*Supplied information*.
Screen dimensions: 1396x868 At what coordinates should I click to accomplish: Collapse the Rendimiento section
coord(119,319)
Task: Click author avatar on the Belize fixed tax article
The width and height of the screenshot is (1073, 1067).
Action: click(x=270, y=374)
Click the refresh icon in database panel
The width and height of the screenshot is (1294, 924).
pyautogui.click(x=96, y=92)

*Assignment*.
Output each entry once again, exactly as shown above.

*Output for this exercise*.
Screen dimensions: 1396x868 At what coordinates should I click to accomplish: Collapse the Rendimiento section
coord(119,319)
Task: Click author avatar on the Belize fixed tax article
The width and height of the screenshot is (1073, 1067).
Action: click(x=270, y=374)
Click the refresh icon in database panel
The width and height of the screenshot is (1294, 924).
pyautogui.click(x=96, y=92)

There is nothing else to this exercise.